Personal Interests
An ardent consumer of international cuisines and international film productions;
of European and Japanese fiction; of Western architecture and its history, of
jazz, jazz history and French chanson.
The less adventurous forms of international travel and relaxation (apéritifs
in famous cafes; no mountain climbing or white water rafting, please).
World political, social and religious history; recent and current international
political conflict.
The structure, grammar, history and lexicons of Romance and Germanic languages.
Road maps, especially old ones!
The History of the American Indians in the United States.

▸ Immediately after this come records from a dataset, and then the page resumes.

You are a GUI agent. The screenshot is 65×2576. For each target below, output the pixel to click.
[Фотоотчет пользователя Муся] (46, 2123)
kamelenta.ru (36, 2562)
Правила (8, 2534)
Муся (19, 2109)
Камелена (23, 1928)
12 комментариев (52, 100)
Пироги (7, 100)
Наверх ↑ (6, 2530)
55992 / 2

On this
topic I have given the following talk on my Indian Reservation childhood:
"A White Boy on the Rosebud", Himeji University, Himeji, Japan, December, 2003.
Personal History
Indian Reservations in the Dakotas and Wyoming, 1940s.
Middleton, Wisconsin, 1950-1962.
Lawrence, Kansas, 1962-1964.
Annapolis, Maryland, 1964-1965.
Cambridge, Massachusetts, 1965-1968, 1984 (spring).
Champaign, Illinois, 1968-1969.
Paris, France, 1969-1970; 1972 (autumn); 1977; 1989 (spring and summer).
Los Angeles, California, 1970-1979.
London, England, 1979 (second half); 2000-
.
Princeton, New Jersey, 1973-1974.
Seattle, Washington, 1980-1991.
Berkeley, California, 1982 (winter).
San Francisco, California, 1985-1986.
Aix-en-Provence, France, 1987 (spring and summer).
Tilburg, Netherlands, 1992 (winter, spring, summer).
Durham, England, 1992-1999.
Makuhari, Japan, 1994-1996 (springs).
Wassenaar, Netherlands, 1997 (spring).
Nishinomiya, Japan, 2000-2007.
Vienna, Austria, 2007 (autumn).
Bilbao and Vitoria, Basque Country 2008.
AUTHOR'S SHORT ACADEMIC BIOGRAPHY
My father Joseph was a highway engineer for the Bureau of Indian Affairs in the American West, and my mother Margaret (Embley) was a primary school teacher. I attended high school in Milwaukee, Wisconsin, received a BA in mathematics from Loras College, Dubuque, Iowa and an MA in mathematics at the University of Kansas, Lawrence, Kansas.
After a year of teaching at the U.S. Naval Academy, I studied for the PhD in linguistics at the Massachusetts Institute of Technology (awarded 1970), with Noam Chomsky as my highly encouraging supervisor, who proposed me for a final fellowship year at the newly inaugurated University of Illinois Center for Advanced Study.
At the kind invitation of Nicolas Ruwet, my intermittent European career began at the Université de Paris VIII (Vincennes) in 1969-1970, after which my first permanent position started at the University of California at Los Angeles (1970-1979). My son Peter was born in Hollywood in 1973. While still a novice at the joys of fatherhood, I lectured at Princeton University (1973-1974), invited by William Moulton, and at the Université de Paris VII (1976-1977), invited by Jean-Claude Milner. A Guggenheim Fellowship permitted extending this stay in Paris. I also gave a summer school course at the International Christian University in Japan, invited by Kazuko Inoue. The decade closed with a self-granted half-year respite from academia in London.
A second permanent position, including five years as chair, was at the University of Washington (1980-1991). Research and teaching leaves were spent at the Massachusetts Institute of Technology (1984), the Stanford Center for Advanced Study in the Behavioral Sciences (1985-1986), the Université de Provence (1987) and the Université de Paris VIII (1989). These latter two stays were arranged by José Deulofeu and Alain Rouveret. I was also co-director of the Dubrovnik summer school with Rastko Mocnik (1987) and made frequent academic visits to the Netherlands. The last four Seattle years coincided with experiencing high school a second and more exciting time.
Expatriation began in earnest with a teaching fellowship organized by Henk van Riemsdijk at Tilburg University (1992), followed by taking up the Chair of Linguistics and English Language at the University of Durham in 1992. During this period, I was active in van Riemsdijk's European Science Foundation Eurotyp Group 8 and visiting professor at Kanda University of International Studies from 1994 through 1996, again invited by Kazuko Inoue. After fellowships at the Netherlands Institute for Advanced Science in 1997 and at Nagoya's Nanzan University in 1998 (sponsored by the Japanese Society for the Promotion of Science with Mamoru Saito as host), I accepted in 2000 a professorship at Shoin Kobe University's new graduate school, organized by Takao Gunji and Taisuke Nishigauchi.
Since then I have accepted Visiting Professorships for one semester at the University of Vienna and for the calendar year 2008 at the University of the Basque Country.